Not surprisingly interventional cardiologists on Tuesday’s panel were almost unanimously in favor of recommending approval, while neurologists Karen Furie, MD, PhD (Rhode Island Hospital, Providence); Seemant Chaturvedi, MD (University of Miami Miller School of Medicine, Miami, FL); and Patrick Noonan, MD (Scott and White Memorial Hospital, Temple, TX), all voted “no” on efficacy, although Furie voted yes on the benefit/risk question. “Although it may seem illogical,” she said, “I voted yes . . . because I also see a clinical need for this device and it’s my hope that a population that would benefit from its use can be identified.”

By contrast, Chaturvedi voted no on all three questions, saying his concerns over the increased rate of DVT and pulmonary embolism in the device-treated patients were not assuaged by the data he saw, nor was he remotely impressed by the data on efficacy and benefits versus risks. “I would just reiterate that we are in the world of evidence-based medicine and we have two trials with this device, both of which failed the primary endpoint,” he stressed.

Both statisticians on the panel also voted no on the efficacy and benefit/risk questions, citing similar reasons.

During their daylong deliberations, the FDA panel delved deep into the high dropout rate in the study and the lack of benefit in the intention-to-treat population as compared with the statistically significant benefit seen in the per-protocol, as-treated, and device-in-place analyses. Also troubling to the panel was how cryptogenic stroke was determined at the outset, what role anticoagulation and adherence to other medications may have played, the possible importance of DVT and atrial arrhythmias—both of which were higher among device-treated patients—and the completeness of PFO closure. As the FDA review showed, residual shunts were not uncommon, occurring in 29% of RESPECT subjects.
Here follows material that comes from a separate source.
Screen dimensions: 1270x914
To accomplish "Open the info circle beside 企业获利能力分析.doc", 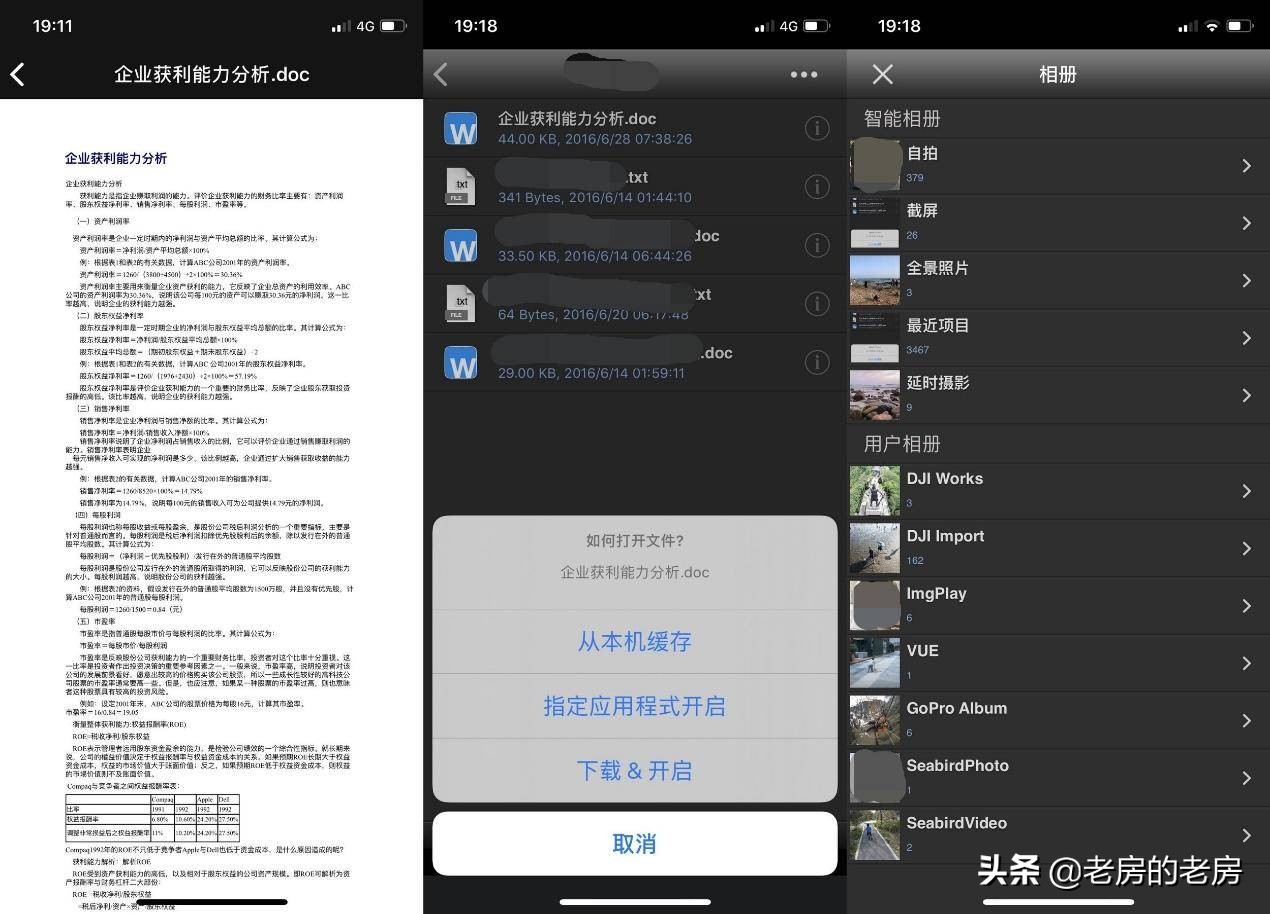I will [817, 128].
Ultimately, the bulk of the panel members concluded that they wanted the device to be available for patients, particularly given the number of products that have long used off-label for this indication.
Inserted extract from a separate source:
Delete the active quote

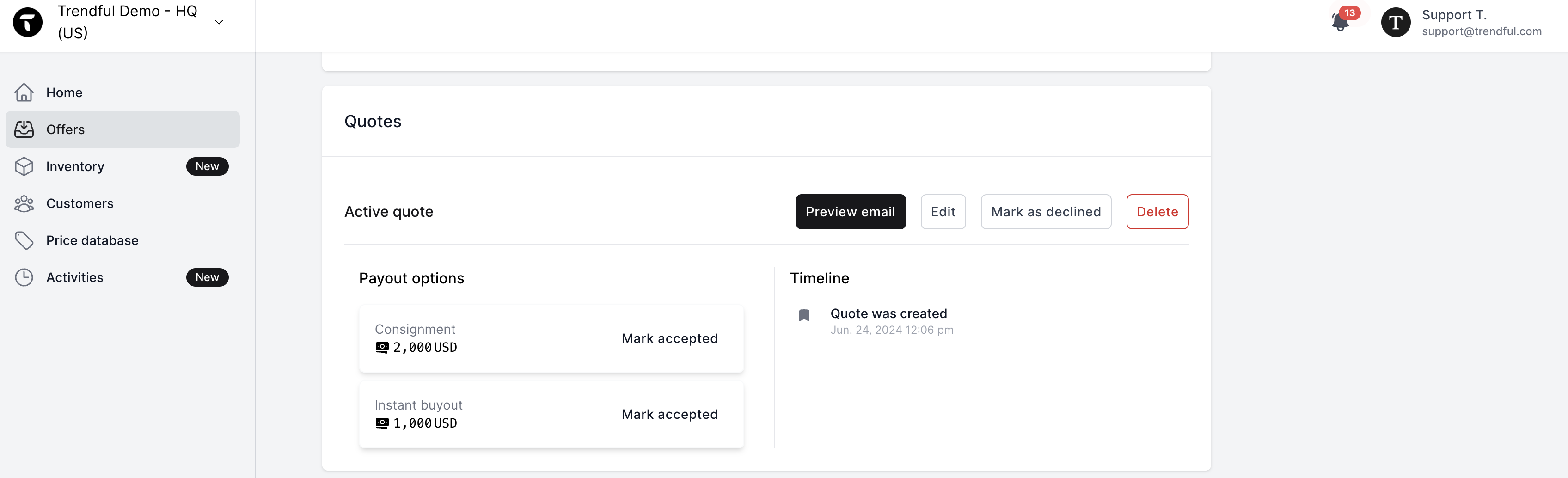coord(1157,212)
“Patients and clinicians need to have this device available as opposed to using other devices, that probably are not as good, in an off-label fashion,” said Ralph Brindis, MD (Oakland Kaiser Medical Center, Oakland, CA). “If I was on the writing committee for this particular guideline, I would give it a IIb indication, rather than a III. And my hopeful plea is that aggressive patient choice, especially looking [to rule out patients with] occult or atrial fibrillation, is done in making sure we chose the right patients for this device.”

Brindis was referring, in part, to current American Heart Association/American Stroke Association (AHA/ASA) guidelines that assign PFO closure a class III, or “do not do,” recommendation. During the open public comment period, renowned PFO researcher Shunichi Homma, MD (Columbia University Medical Center, New York, NY), pointed to the AHA/ASA position and urged FDA reviewers to say no to Amplatzer, calling it “premature.” He also noted that new recommendations from the American Academy of Neurology are pending and suggested that the FDA review those before making its final decision.

This is the fourth time PFO closure for stroke has been considered in some fashion by the FDA’s Circulatory System Devices Panel over a span of nearly two decades. The entire strategy has proved to be one of the most polarizing topics in cardiovascular medicine, often pitting cardiologists in favor of closure against neurologists dead set against it. The field has seen at least one device manufacturer declare bankruptcy and other companies abandon device development; clinical trials that struggled to enroll sufficient patients only to deliver negative and ambiguous results; and untold numbers of patients who sought PFO closure off-label or in countries where the devices are approved for use.


CORRECTION: An earlier version of this story incorrectly credited Homma with implying that the forthcoming American Academy of Neurology position does not support PFO closure. In fact, Homma did not refer to specific content in the upcoming guidelines but rather urged the FDA to review the guidance before making its final decision.